U.S. Rep. Doug Lamborn supported a December budget compromise that boosted defense spending but cut pay raises for military retirees.
And the Colorado Springs Republican has been getting an earful from voters since.
"It's quite possibly the most difficult vote I have taken in Congress," said Lamborn, who is beginning his seventh year in Washington.
Although Lamborn's vote helped secure an extra $31 billion for the Pentagon over two years, it will limit cost of living retirement increases for veterans under the age of 62 through a formula that shaves a percentage point from the consumer price index, a measure of inflation.
The new pay increase formula could cost a 42-year-old military retiree 20 percent of his retirement pay over 20 years.
Lamborn, whose 5th Congressional District includes five military bases and one of the highest concentrations of military retirees in America, says he's working to reverse the cuts.
"I have heard a lot of concern about that," Lamborn said.
Lamborn is so dedicated to restoring the retiree raises that he's willing to consider, at least in theory, boosting the deficit to do it. That's a big step for the Republican who supported shutting down the government in a bid for fiscal restraint.
"It may come to that," he said. "To me, it's of critical importance. If there is an offset, we should find it for the sake of fiscal responsibility."
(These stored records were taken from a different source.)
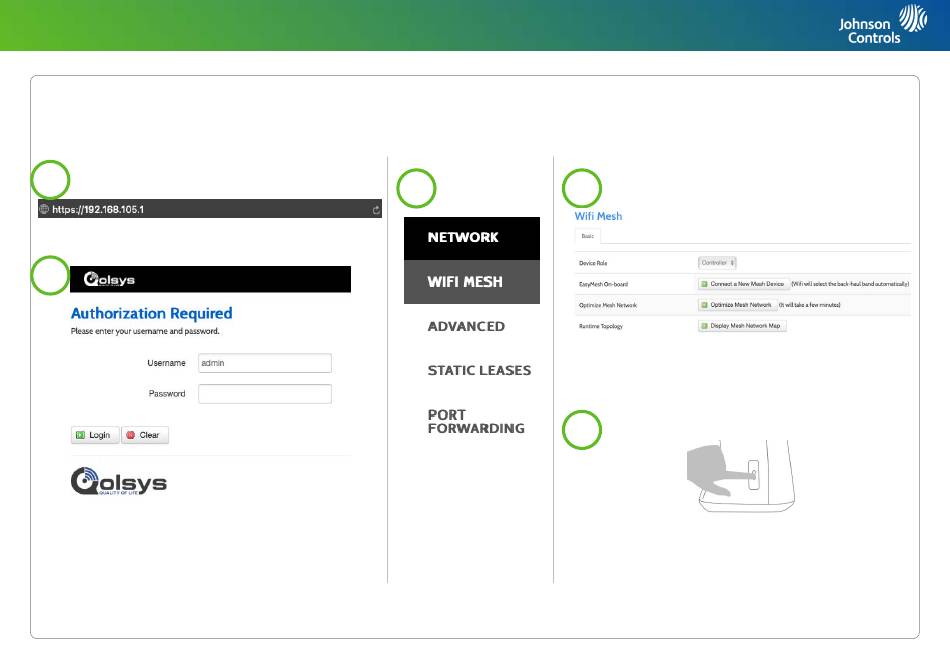950x671 pixels.
Task: Click the Qolsys logo in black header
Action: pos(110,280)
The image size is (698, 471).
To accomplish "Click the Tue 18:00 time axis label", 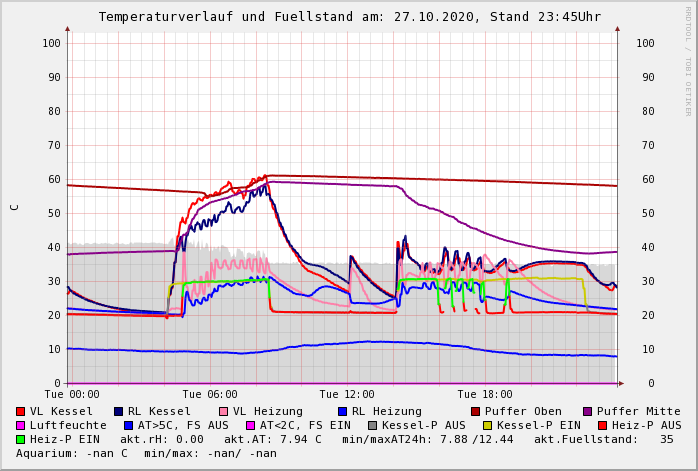I will (x=485, y=395).
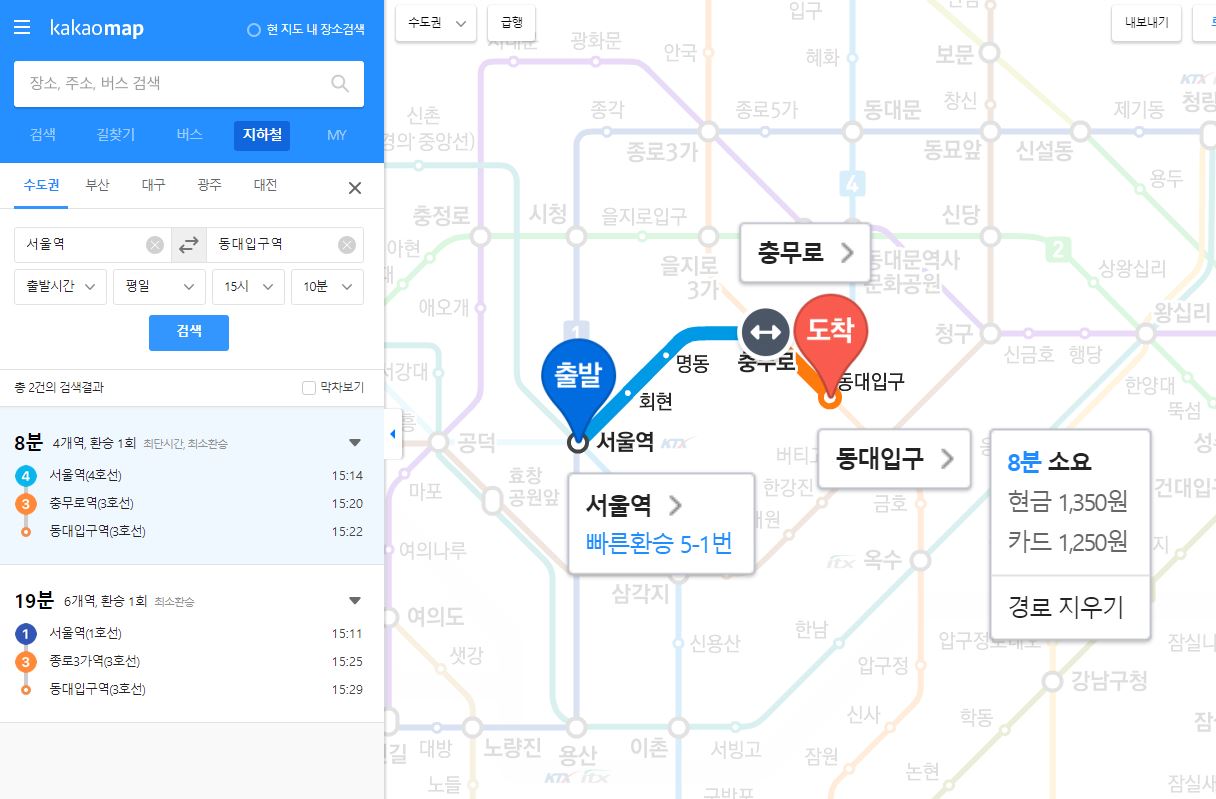The image size is (1216, 799).
Task: Click the red 도착 arrival pin
Action: 830,335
Offset is the possibly the most popular word in Congress these days. It refers to the thought that for every budget boost there must be a commensurate cut somewhere else.
Colorado Republican Rep. Mike Coffman, who opposed the December budget deal for reasons including the retirement cut, says if retirees get theirs, something else must take a shave.
"I think we can find an offset," he said.
The offset of the moment is a Lamborn-backed plan that would tighten Child Tax Credit requirements, and shift the savings to military retirees. The measure, HR3788, would require parents to present a Social Security number of each child claimed for the purposes of the tax credit.
Lamborn said he's hopeful that the bill will hit the House floor soon and get a favorable reception in the Democrat-controlled Senate.
Until something gets done, the retirees will remain in loud revolt.
"People all over the country are definitely hearing from veterans," Lamborn said.